Manhood in the 20th century was near financial success – working a job you hate considering it puts food on the table. With both men and women supporting their families, though, some of that pressure is lifted. Of course, nosotros still demand to work, but just as important equally earning a living is the passion that drives us to excel – even at careers that are non especially lucrative. We can see, for instance, the ascension of "lifestyle entrepreneurs", people who start their own businesses not so much in hopes of getting rich simply in gild to support themselves doing something they love, equally an indicator of the way that income is giving way to passion every bit a measure of one's manhood.
Embrace divergence.
Information technology's condign harder and harder to take people who rant about the divergence between men and women seriously. For every generalization, we can point to a m exceptions – men who love shopping and women who hate it, women who whoop and holler over their football team's victory and men who couldn't tell you if the Cleveland Browns play in the American League or the National League*.

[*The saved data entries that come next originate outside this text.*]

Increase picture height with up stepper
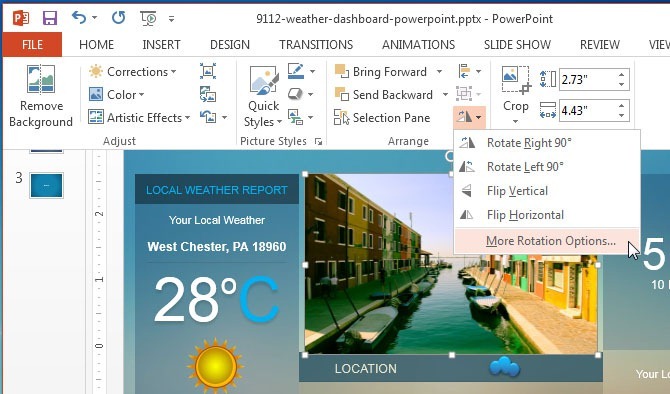Screen dimensions: 670x394 click(621, 75)
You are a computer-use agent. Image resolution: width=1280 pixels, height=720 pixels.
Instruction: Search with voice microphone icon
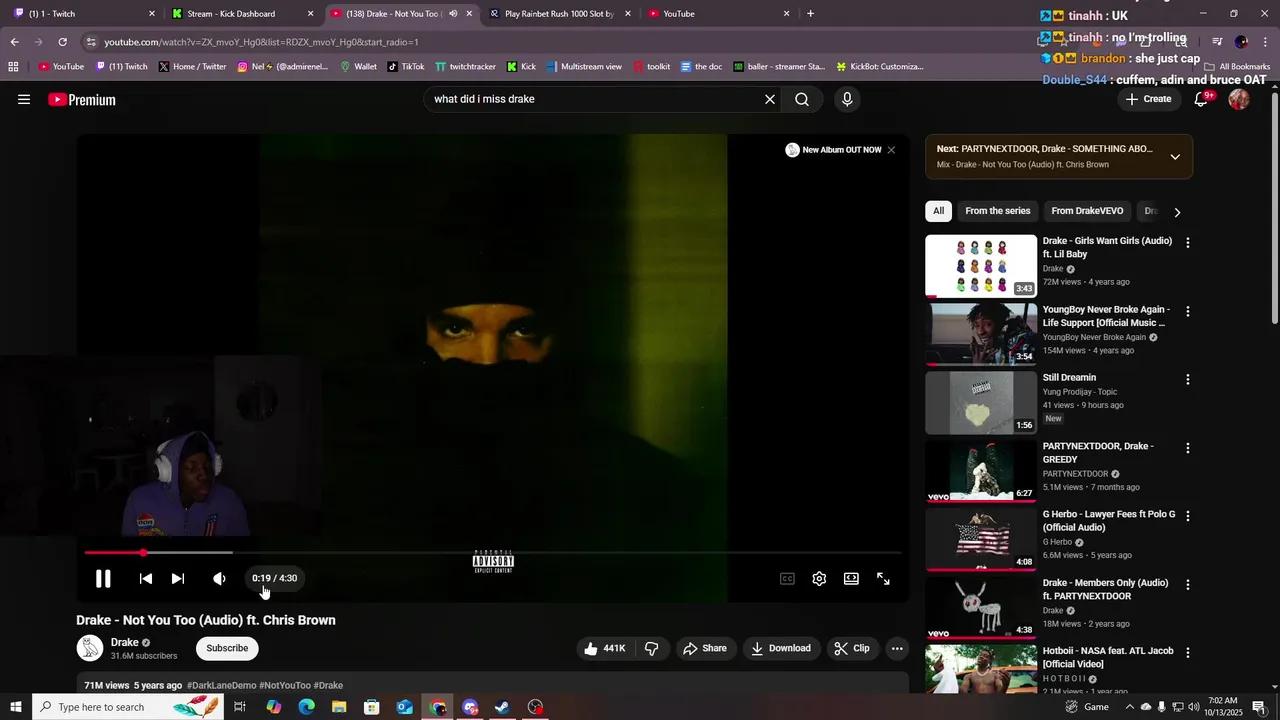[847, 100]
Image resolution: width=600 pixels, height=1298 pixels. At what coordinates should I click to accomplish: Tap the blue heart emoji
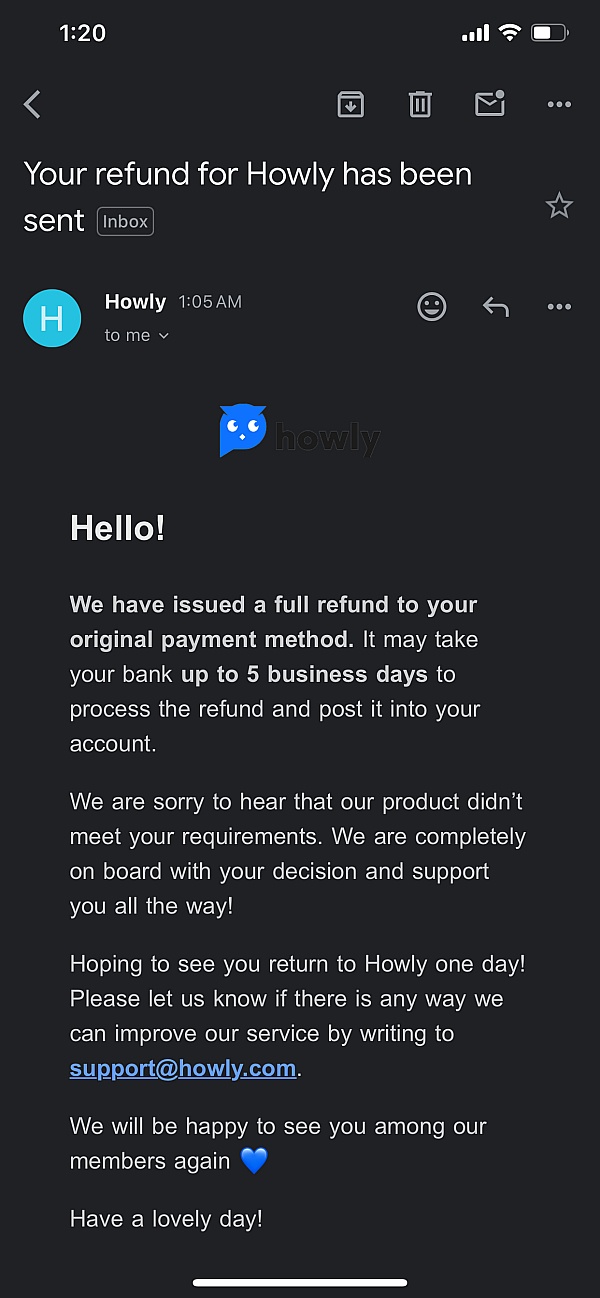254,1161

Traditional masculinity was about punishing whatever man who stepped out of bounds, whether information technology was considering he was gay, feminine, physically weak, or in some other way short of the masculine standard. That but doesn't fly whatever more – in that location are as many different ways of existence "manly" (or "womanly", for that matter) as there are men (or women). And success doesn't come in spite of those differences, it comes because of it – they create the diverseness that allows businesses, organizations, and other endeavors to be flexible, to adapt to changing circumstances, and to innovate. In curt, difference allows united states of america to thrive, and we need to stop fearing it and embrace it.

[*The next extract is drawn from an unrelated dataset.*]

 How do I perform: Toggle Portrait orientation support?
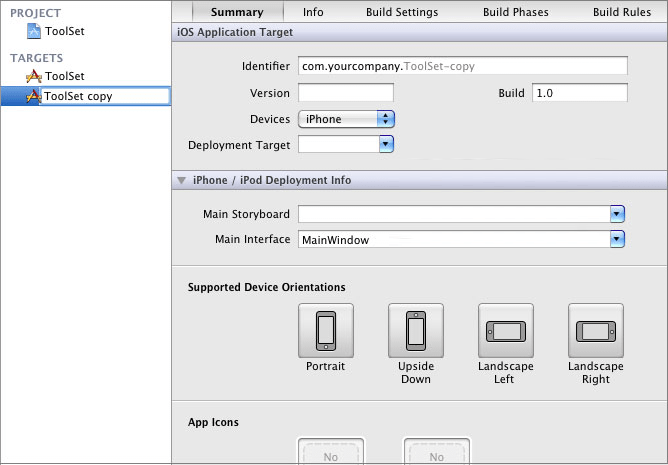tap(325, 330)
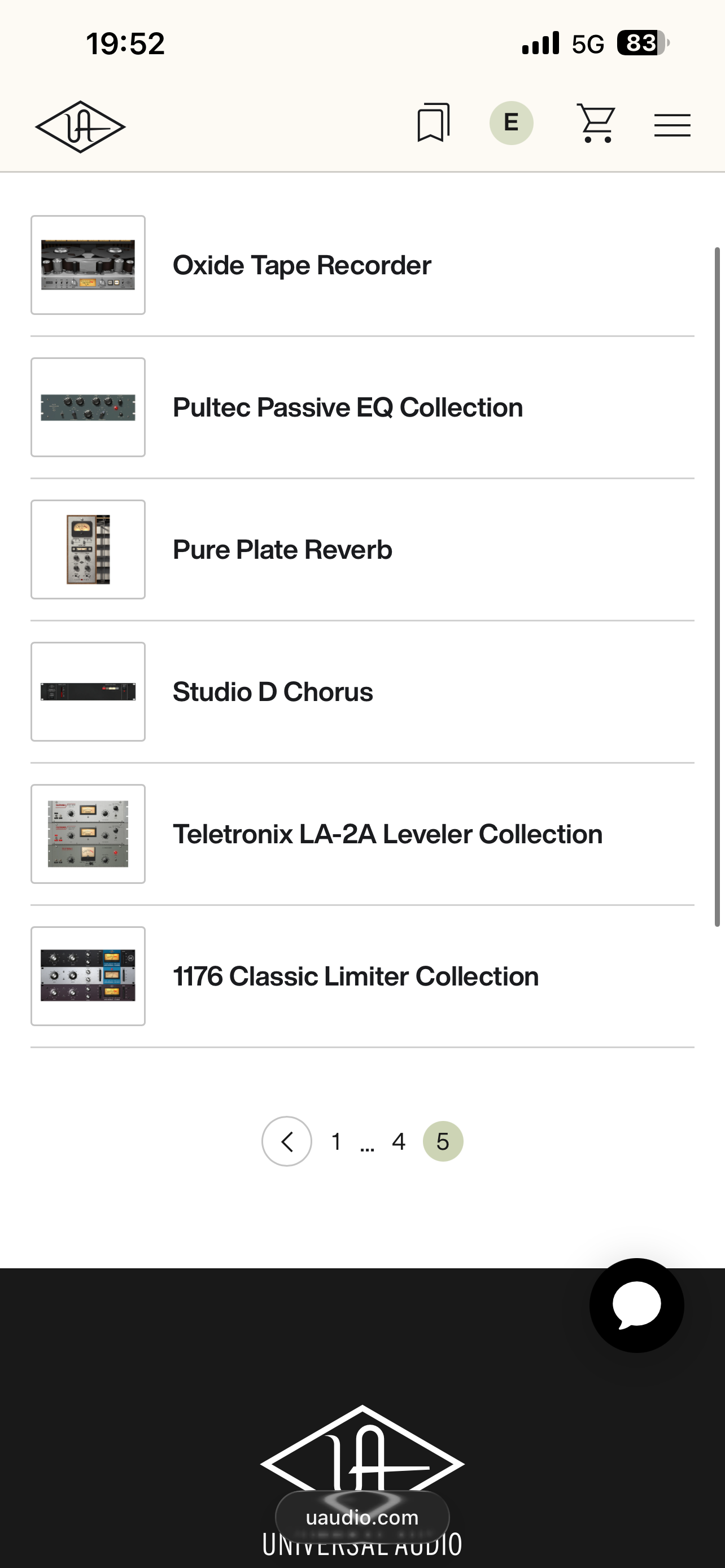
Task: Open the shopping cart
Action: (596, 123)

And that goes for other kinds of differences, as well – racial, indigenous, sexual orientation, religious, national, linguistic, you name it. Being a confident man these days means not existence threatened by what we don't understand, it means seeking greater understanding.

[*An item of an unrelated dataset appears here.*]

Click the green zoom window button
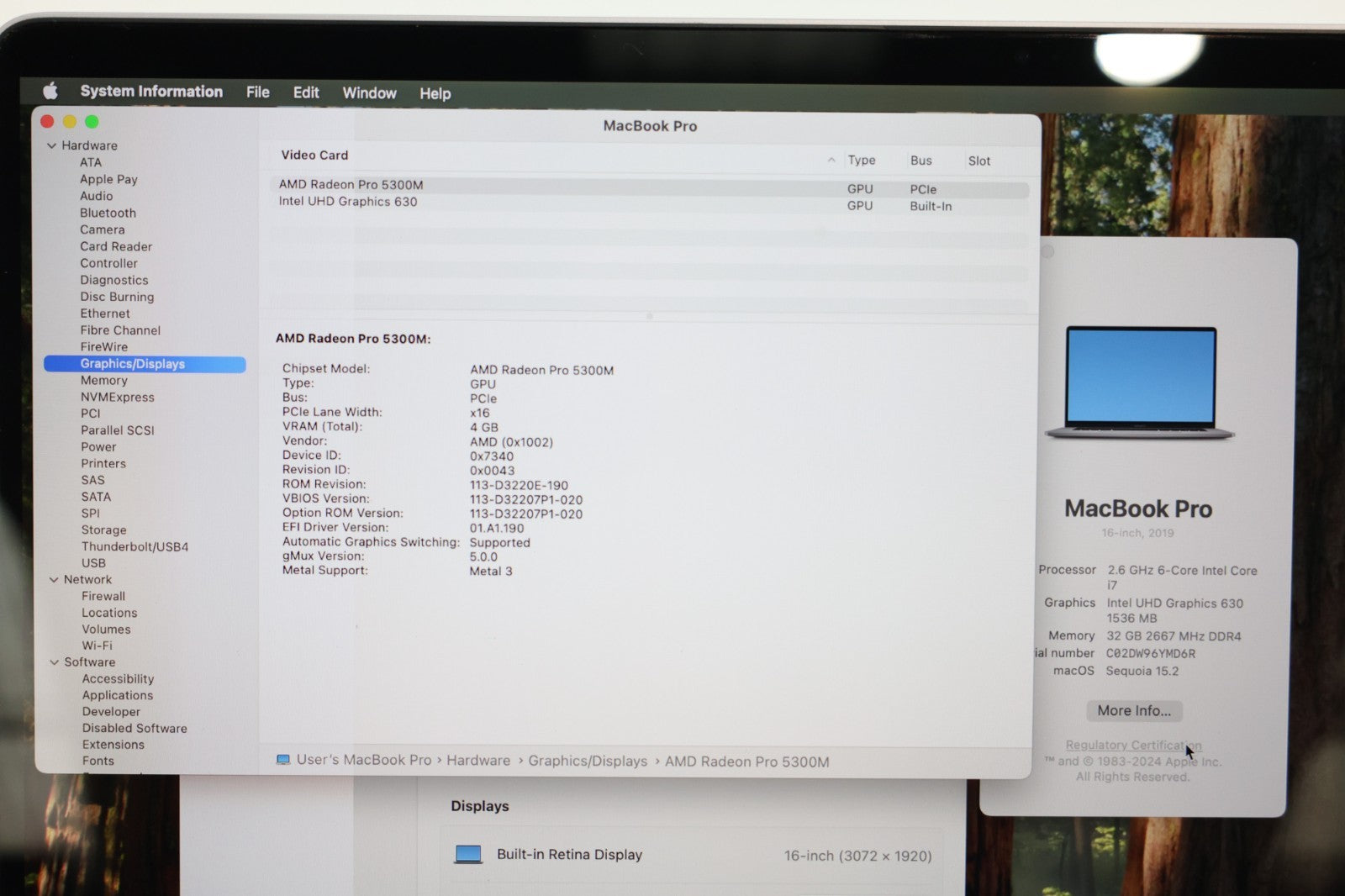 click(92, 122)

* Yes, I know. It'due south funny, see?
It's about us.
Though "being one's own man" has long been held upwards as a standard of masculinity, it's rarely been realized in practice. The eras of manhood that we look back to nostalgically as models of "when men were men" – I'm thinking, for example, of the Mad Men era – were times of stunning conformity. We weren't our own men, we were beholden to a particularly narrow model of what men should be, and men who didn't fit that model were punished, oftentimes brutally.
The 21st century offers men a real opportunity to live up to the ideal of being our own men, though. The possibilities for personal development and self-expression accept never been greater. It'south no longer about what women discover attractive – freed from the need to find human being to support and protect them, women are finding themselves attracted to a wide range of types that in the past might have been considered "unmanly". Information technology'southward no longer about being "one of the boys" – that kind of conformity is poison to the modern workplace and to modern communities. No, manhood today is about united states of america, about living our own lives as fully and satisfyingly as we can.
It's about you.
Like I said, I don't have all the answers, and I'm intensely curious about your thoughts. I've left some things out, as well – almost notably sexual activity, but also mode, personality, and matters of gustatory modality or way. These things take get and so various that there's no style I could do them any justice hither. By and big, I recall they fall under the category of embracing difference – of recognizing that in a society where multifariousness is a crucial value, men will find a huge variety of ways to dress, act, relish their leisure time, and make love. But maybe y'all take thoughts on those topics also – the conversation in function one was bright, let's encounter if we can keep information technology up in the comments here!